TriMM solves this by combining information from multiple data types – images, images with depth, and point clouds – in a smart way. It first learns to understand the unique features of each data type without losing what makes them special. Then, it uses extra checks during training to make sure the system is learning correctly. Finally, it uses a special type of AI model called a 'triplane latent diffusion model' to actually create the 3D models, resulting in better textures and shapes.

Why it matters?

This research is important because it shows that you can create high-quality 3D models even with a relatively small amount of training data, by effectively combining different types of information. This opens up possibilities for creating 3D content more easily and efficiently, and it suggests that other types of data could be added to further improve the results.

Abstract

3D content inherently encompasses multi-modal characteristics and can be projected into different modalities (e.g., RGB images, RGBD, and point clouds). Each modality exhibits distinct advantages in 3D asset modeling: RGB images contain vivid 3D textures, whereas point clouds define fine-grained 3D geometries.

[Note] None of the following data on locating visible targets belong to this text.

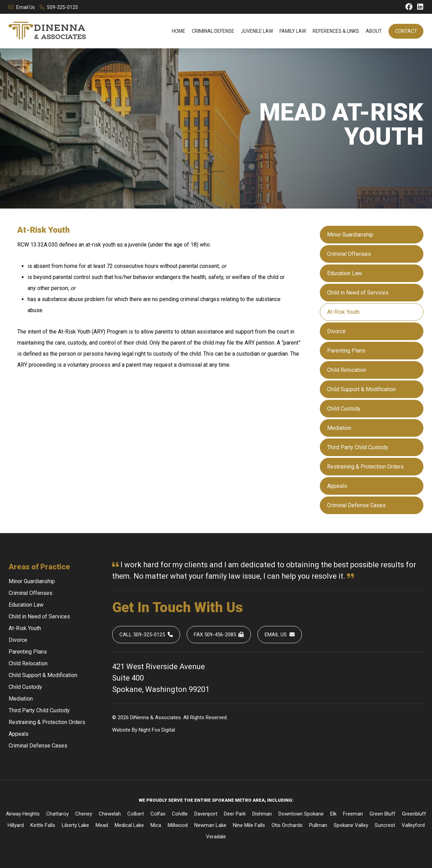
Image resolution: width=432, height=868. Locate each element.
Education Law (344, 273)
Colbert (136, 814)
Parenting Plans (346, 350)
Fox (156, 730)
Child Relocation (346, 370)
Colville (180, 814)
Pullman (318, 825)
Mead (102, 825)
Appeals (337, 486)
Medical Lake (129, 825)
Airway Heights (23, 814)
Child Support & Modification (361, 389)
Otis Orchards (287, 825)
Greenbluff (414, 814)
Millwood (178, 825)
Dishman (262, 814)
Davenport (206, 814)
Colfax (158, 814)
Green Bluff (382, 814)
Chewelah (110, 814)
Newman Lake (210, 825)
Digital (168, 730)
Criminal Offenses (349, 254)
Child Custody (344, 408)
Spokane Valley (351, 825)
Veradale (216, 837)
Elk (333, 814)
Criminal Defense (213, 31)
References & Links (336, 31)
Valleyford (413, 825)
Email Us (22, 7)
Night (145, 730)
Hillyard (16, 825)
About (374, 31)
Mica (156, 825)
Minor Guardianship (350, 234)
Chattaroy (57, 814)
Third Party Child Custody (357, 447)
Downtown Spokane (301, 814)
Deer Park (235, 814)
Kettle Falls (43, 825)
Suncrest (385, 825)
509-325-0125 (59, 7)
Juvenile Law (257, 31)
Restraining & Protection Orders (365, 466)
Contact (406, 31)
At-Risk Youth (343, 312)
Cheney (84, 814)
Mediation (339, 428)
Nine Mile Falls (249, 825)
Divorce (336, 331)
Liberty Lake (75, 825)
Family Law (293, 31)
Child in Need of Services (358, 292)
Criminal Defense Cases (356, 505)
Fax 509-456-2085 (219, 635)
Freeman (353, 814)
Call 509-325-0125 (146, 635)
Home (178, 31)
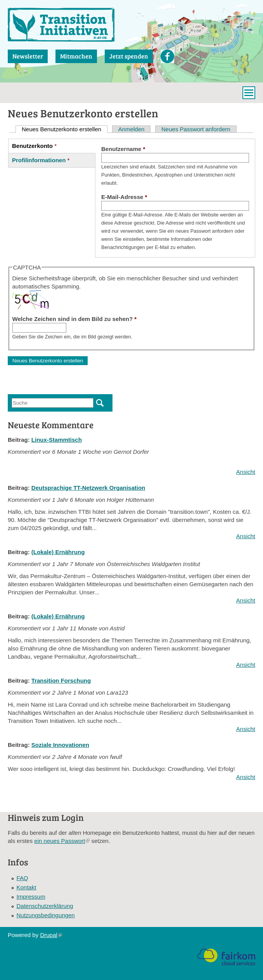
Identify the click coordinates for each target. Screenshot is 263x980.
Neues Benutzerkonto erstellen (64, 129)
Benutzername (123, 149)
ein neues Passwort (62, 841)
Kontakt (26, 887)
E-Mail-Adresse (124, 197)
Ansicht (246, 472)
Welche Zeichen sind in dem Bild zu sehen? (74, 319)
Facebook (167, 56)
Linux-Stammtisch (57, 439)
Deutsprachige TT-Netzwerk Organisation (88, 487)
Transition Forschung (61, 680)
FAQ (22, 878)
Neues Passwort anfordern (196, 129)
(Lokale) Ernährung (58, 552)
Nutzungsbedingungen (46, 915)
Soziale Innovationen (60, 745)
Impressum (31, 896)
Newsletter (28, 56)
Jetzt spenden (129, 56)
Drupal (51, 935)
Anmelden (132, 129)
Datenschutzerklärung (45, 906)
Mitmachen (76, 56)
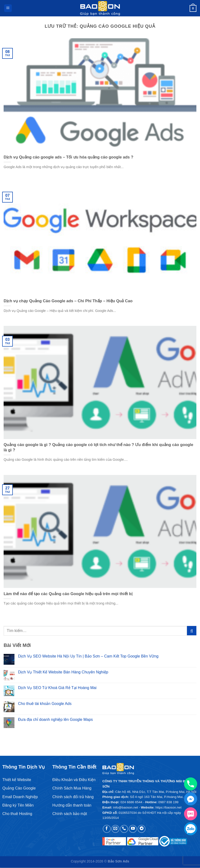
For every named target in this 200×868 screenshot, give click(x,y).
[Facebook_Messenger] (191, 799)
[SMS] (191, 814)
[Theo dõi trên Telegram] (141, 829)
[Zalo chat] (191, 829)
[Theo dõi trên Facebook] (107, 829)
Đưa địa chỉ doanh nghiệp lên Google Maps (55, 719)
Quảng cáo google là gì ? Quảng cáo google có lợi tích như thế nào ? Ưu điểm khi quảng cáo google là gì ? (98, 447)
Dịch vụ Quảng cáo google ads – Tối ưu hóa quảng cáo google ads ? (68, 157)
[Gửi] (192, 631)
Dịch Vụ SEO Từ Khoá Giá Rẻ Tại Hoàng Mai (57, 688)
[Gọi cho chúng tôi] (124, 829)
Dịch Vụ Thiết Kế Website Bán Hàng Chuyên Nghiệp (63, 672)
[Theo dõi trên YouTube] (133, 829)
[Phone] (191, 784)
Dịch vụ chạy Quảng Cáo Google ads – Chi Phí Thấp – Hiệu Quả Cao (68, 301)
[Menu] (8, 8)
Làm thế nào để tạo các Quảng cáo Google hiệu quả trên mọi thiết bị (68, 594)
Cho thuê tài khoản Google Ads (45, 704)
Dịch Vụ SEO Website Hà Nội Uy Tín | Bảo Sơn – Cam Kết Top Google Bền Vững (88, 656)
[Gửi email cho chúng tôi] (115, 829)
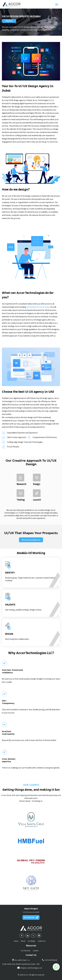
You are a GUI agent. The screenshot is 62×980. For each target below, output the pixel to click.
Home (16, 941)
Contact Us (41, 941)
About (23, 941)
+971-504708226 (51, 960)
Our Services (25, 951)
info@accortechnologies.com (31, 968)
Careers (35, 951)
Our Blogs (31, 941)
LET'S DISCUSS (31, 917)
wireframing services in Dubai (38, 307)
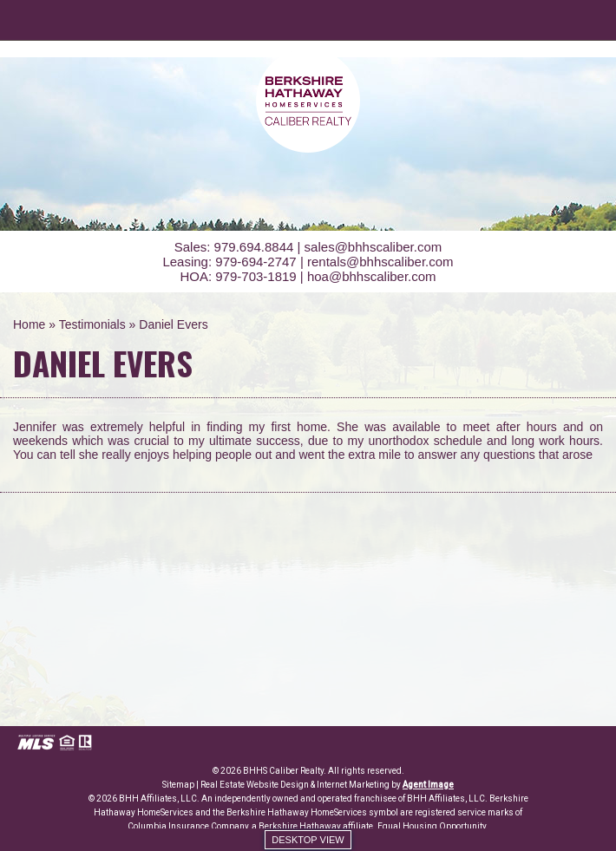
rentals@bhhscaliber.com (380, 261)
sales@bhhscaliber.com (373, 246)
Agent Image (428, 784)
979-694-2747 (255, 261)
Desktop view (307, 840)
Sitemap (178, 784)
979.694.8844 (254, 246)
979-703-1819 (255, 276)
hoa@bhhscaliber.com (371, 276)
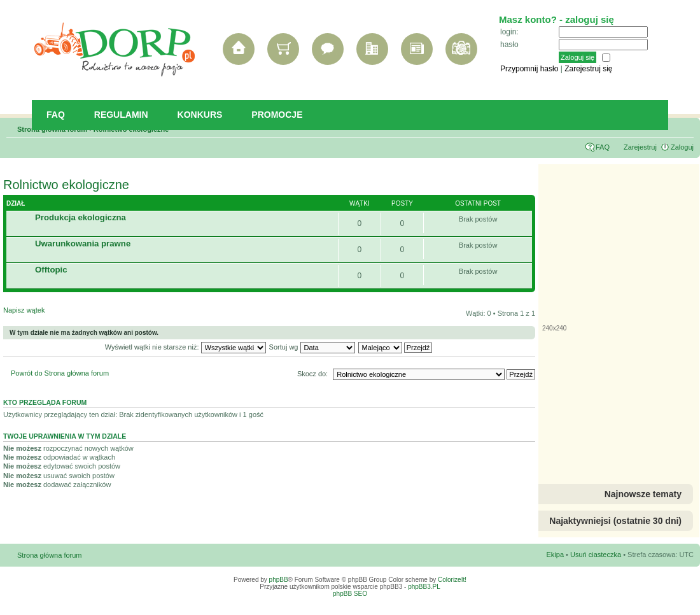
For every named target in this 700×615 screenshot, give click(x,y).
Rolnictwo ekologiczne (66, 185)
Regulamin (121, 115)
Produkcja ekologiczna (80, 217)
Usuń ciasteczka (596, 555)
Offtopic (51, 269)
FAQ (55, 115)
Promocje (277, 115)
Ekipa (556, 555)
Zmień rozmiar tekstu (684, 127)
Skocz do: (312, 374)
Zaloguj (682, 147)
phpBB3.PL (424, 586)
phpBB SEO (350, 593)
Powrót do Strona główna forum (60, 373)
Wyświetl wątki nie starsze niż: (185, 347)
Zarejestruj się (588, 69)
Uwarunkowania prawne (83, 243)
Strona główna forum (50, 555)
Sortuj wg (312, 347)
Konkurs (200, 115)
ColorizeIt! (452, 579)
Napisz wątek (52, 314)
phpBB (279, 579)
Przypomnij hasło (529, 69)
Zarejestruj (640, 147)
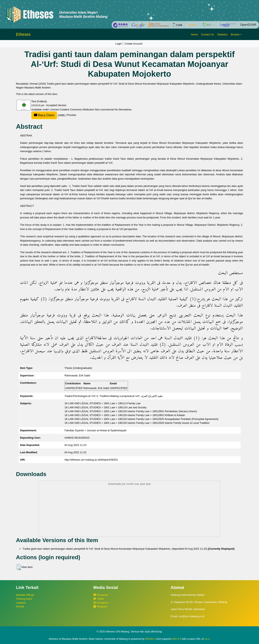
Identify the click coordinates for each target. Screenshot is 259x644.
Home (194, 34)
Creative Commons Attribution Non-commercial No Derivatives (95, 110)
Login (118, 44)
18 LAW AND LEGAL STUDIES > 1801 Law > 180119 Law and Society (105, 408)
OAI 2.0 (177, 639)
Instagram (101, 602)
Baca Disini (44, 115)
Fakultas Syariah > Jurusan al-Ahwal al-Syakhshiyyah (96, 430)
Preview (72, 115)
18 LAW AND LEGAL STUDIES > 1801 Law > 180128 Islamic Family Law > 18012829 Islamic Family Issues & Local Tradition (137, 423)
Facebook (101, 595)
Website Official (25, 595)
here (207, 639)
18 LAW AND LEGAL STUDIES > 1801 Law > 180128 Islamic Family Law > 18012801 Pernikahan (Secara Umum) (131, 411)
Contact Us (207, 34)
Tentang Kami (24, 599)
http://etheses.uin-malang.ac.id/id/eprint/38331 (91, 460)
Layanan (21, 602)
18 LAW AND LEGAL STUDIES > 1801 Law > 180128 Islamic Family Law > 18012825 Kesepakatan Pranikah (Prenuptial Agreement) (141, 419)
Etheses (23, 34)
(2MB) (48, 115)
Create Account (133, 44)
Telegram (100, 606)
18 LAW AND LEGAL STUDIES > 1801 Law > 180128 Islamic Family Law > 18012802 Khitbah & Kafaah (125, 415)
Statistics (222, 34)
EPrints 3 (151, 639)
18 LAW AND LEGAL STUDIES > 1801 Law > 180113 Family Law (103, 403)
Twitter (99, 599)
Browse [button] (235, 34)
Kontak (20, 606)
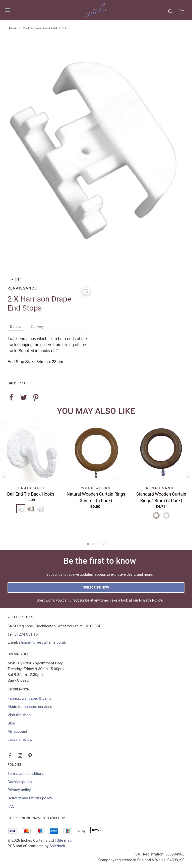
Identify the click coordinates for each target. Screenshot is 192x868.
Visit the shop (19, 715)
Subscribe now (96, 587)
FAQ (11, 806)
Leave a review (20, 739)
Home (12, 28)
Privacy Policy (150, 600)
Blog (11, 723)
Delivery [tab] (37, 327)
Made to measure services (30, 707)
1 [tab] (18, 279)
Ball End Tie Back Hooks (31, 494)
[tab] (88, 544)
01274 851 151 (27, 634)
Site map (64, 840)
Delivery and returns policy (30, 798)
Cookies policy (20, 782)
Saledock (57, 846)
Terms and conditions (26, 773)
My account (17, 732)
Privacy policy (19, 790)
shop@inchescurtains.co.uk (42, 642)
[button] (7, 10)
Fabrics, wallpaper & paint (29, 699)
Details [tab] (16, 327)
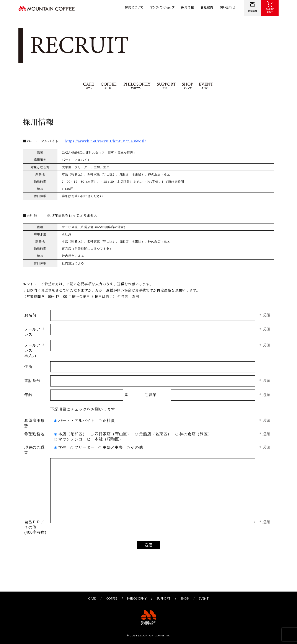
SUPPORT (167, 86)
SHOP (188, 86)
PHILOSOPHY (137, 86)
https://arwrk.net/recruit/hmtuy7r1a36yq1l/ (105, 141)
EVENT (206, 86)
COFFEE (109, 86)
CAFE (89, 86)
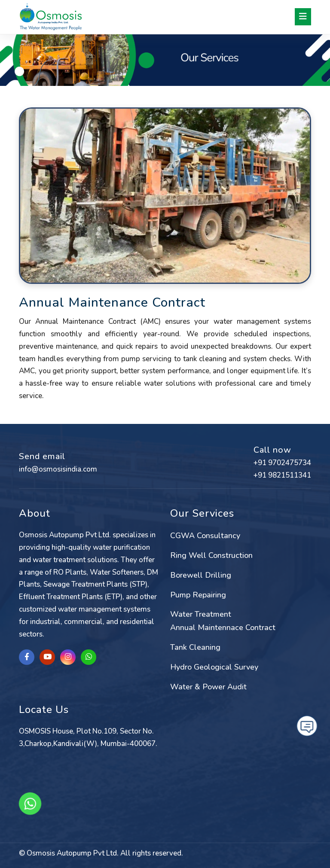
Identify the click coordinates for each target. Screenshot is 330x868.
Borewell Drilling (201, 575)
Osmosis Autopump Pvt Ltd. (73, 853)
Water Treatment (201, 614)
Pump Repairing (198, 595)
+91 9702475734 (282, 463)
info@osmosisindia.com (58, 469)
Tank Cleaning (195, 647)
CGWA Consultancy (205, 536)
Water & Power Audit (208, 687)
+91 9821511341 (282, 475)
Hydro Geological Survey (214, 667)
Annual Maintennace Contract (223, 627)
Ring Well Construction (211, 555)
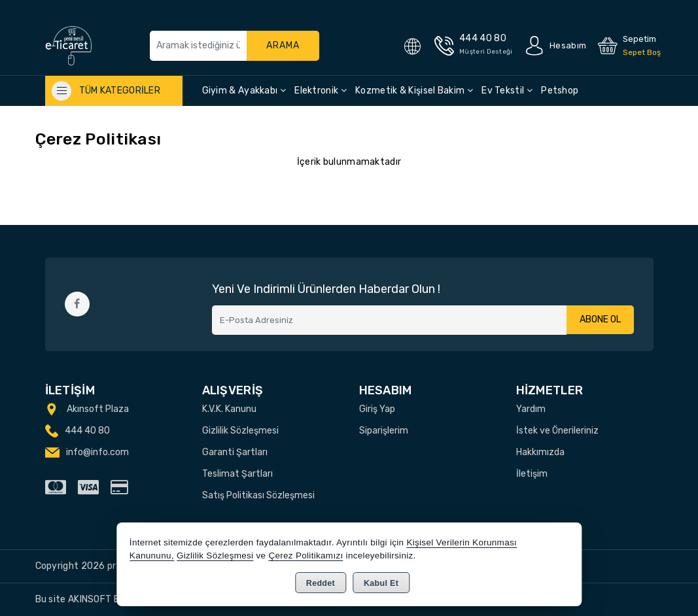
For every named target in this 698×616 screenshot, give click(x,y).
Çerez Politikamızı (305, 555)
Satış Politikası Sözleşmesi (258, 495)
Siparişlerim (383, 430)
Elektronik (321, 90)
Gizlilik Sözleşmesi (240, 430)
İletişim (532, 473)
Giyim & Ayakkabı (244, 90)
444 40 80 (87, 430)
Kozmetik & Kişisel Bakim (414, 90)
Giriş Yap (377, 409)
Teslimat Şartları (237, 473)
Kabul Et (381, 583)
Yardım (531, 409)
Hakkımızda (540, 452)
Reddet (321, 583)
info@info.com (97, 452)
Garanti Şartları (235, 452)
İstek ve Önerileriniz (557, 430)
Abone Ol (600, 320)
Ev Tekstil (507, 90)
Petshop (559, 90)
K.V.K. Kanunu (229, 409)
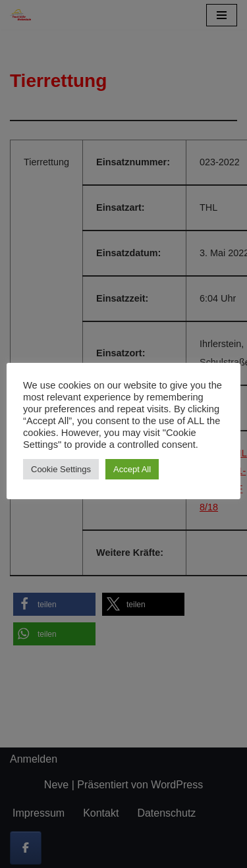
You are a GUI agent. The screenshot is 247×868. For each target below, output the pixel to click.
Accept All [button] (132, 469)
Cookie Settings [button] (61, 469)
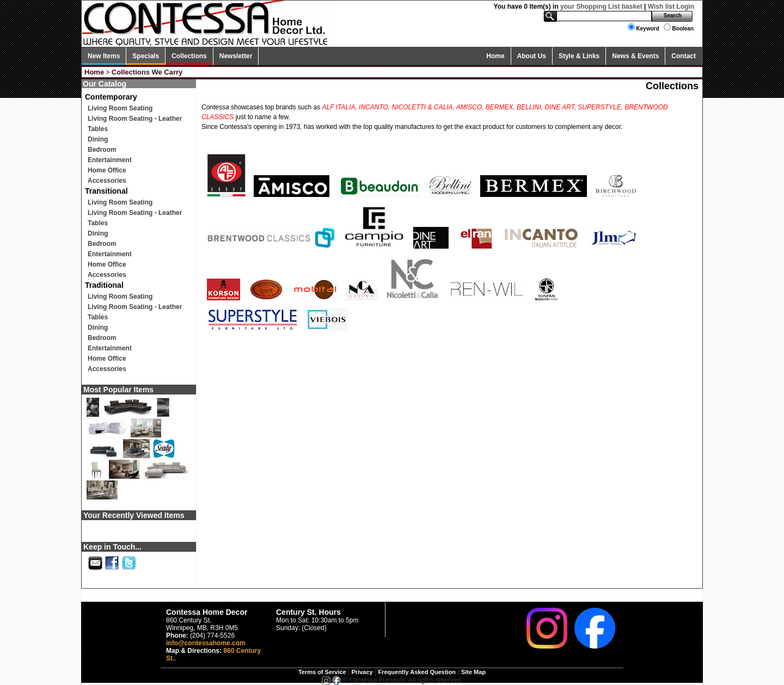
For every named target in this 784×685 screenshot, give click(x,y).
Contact (683, 56)
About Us (531, 56)
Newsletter (236, 56)
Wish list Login (671, 7)
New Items (103, 56)
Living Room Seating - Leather (134, 119)
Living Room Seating (120, 108)
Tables (97, 129)
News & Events (635, 56)
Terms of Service (322, 672)
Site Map (473, 672)
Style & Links (579, 56)
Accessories (107, 181)
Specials (145, 56)
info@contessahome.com (206, 643)
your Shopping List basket (601, 7)
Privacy (362, 672)
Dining (97, 139)
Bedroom (102, 150)
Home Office (107, 170)
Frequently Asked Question (416, 672)
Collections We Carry (147, 72)
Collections (189, 56)
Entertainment (109, 160)
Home (495, 56)
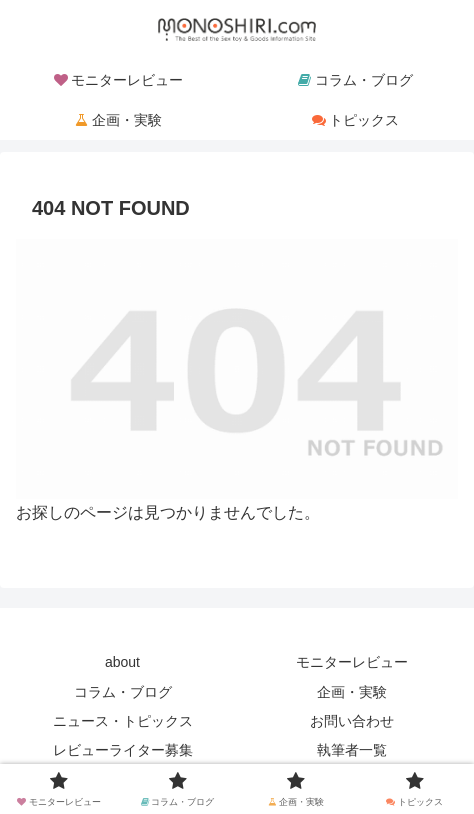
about (122, 662)
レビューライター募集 (123, 750)
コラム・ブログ (123, 692)
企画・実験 (352, 692)
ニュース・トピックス (123, 721)
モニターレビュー (352, 662)
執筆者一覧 (352, 750)
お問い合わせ (352, 721)
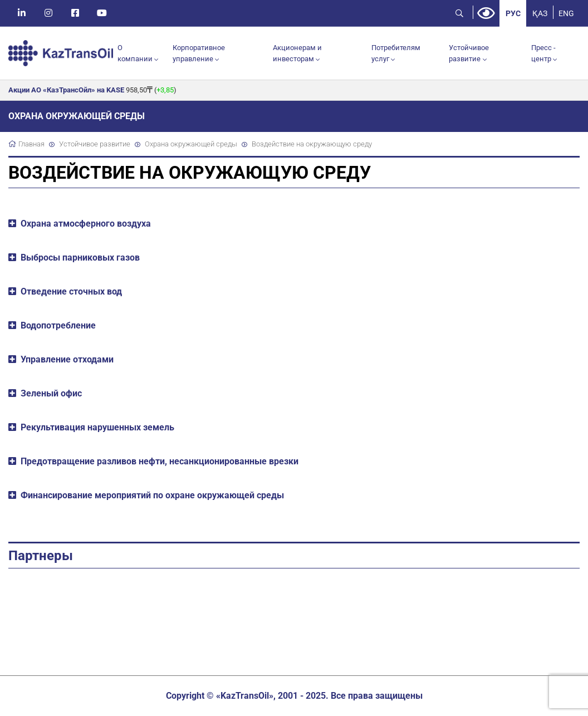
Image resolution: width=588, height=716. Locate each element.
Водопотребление (58, 325)
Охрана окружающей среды (191, 144)
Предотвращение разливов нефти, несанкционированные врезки (159, 461)
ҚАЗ (540, 13)
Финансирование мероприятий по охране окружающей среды (152, 495)
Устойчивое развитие (469, 53)
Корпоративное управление (199, 53)
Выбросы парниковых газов (80, 257)
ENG (566, 13)
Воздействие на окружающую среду (312, 144)
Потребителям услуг (396, 53)
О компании (135, 53)
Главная (31, 144)
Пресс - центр (543, 53)
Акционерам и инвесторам (297, 53)
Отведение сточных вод (71, 291)
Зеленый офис (51, 393)
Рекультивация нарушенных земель (97, 427)
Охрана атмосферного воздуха (86, 223)
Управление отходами (67, 359)
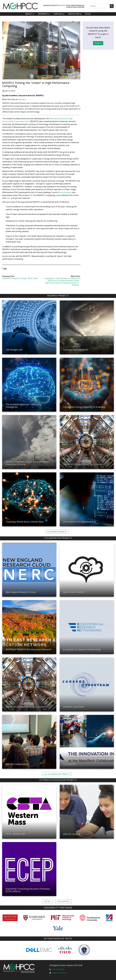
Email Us (98, 43)
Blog (88, 14)
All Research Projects (57, 531)
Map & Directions (60, 973)
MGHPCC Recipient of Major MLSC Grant (21, 278)
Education (75, 14)
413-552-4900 (58, 969)
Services (59, 14)
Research (44, 14)
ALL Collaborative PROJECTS (57, 774)
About (30, 14)
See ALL (48, 901)
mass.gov (22, 99)
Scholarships (63, 901)
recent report (66, 192)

However, most existing 3D-native generative architectures either operate predominantly within single-modality paradigms-thus overlooking the complementary benefits of multi-modality data-or restrict themselves to 3D structures, thereby limiting the scope of available training datasets. To holistically harness multi-modalities for 3D modeling, we present TriMM, the first feed-forward 3D-native generative model that learns from basic multi-modalities (e.g., RGB, RGBD, and point cloud). Specifically, 1) TriMM first introduces collaborative multi-modal coding, which integrates modality-specific features while preserving their unique representational strengths. 2) Furthermore, auxiliary 2D and 3D supervision are introduced to raise the robustness and performance of multi-modal coding. 3) Based on the embedded multi-modal code, TriMM employs a triplane latent diffusion model to generate 3D assets of superior quality, enhancing both the texture and the geometric detail. Extensive experiments on multiple well-known datasets demonstrate that TriMM, by effectively leveraging multi-modality, achieves competitive performance with models trained on large-scale datasets, despite utilizing a small amount of training data. Furthermore, we conduct additional experiments on recent RGB-D datasets, verifying the feasibility of incorporating other multi-modal datasets into 3D generation.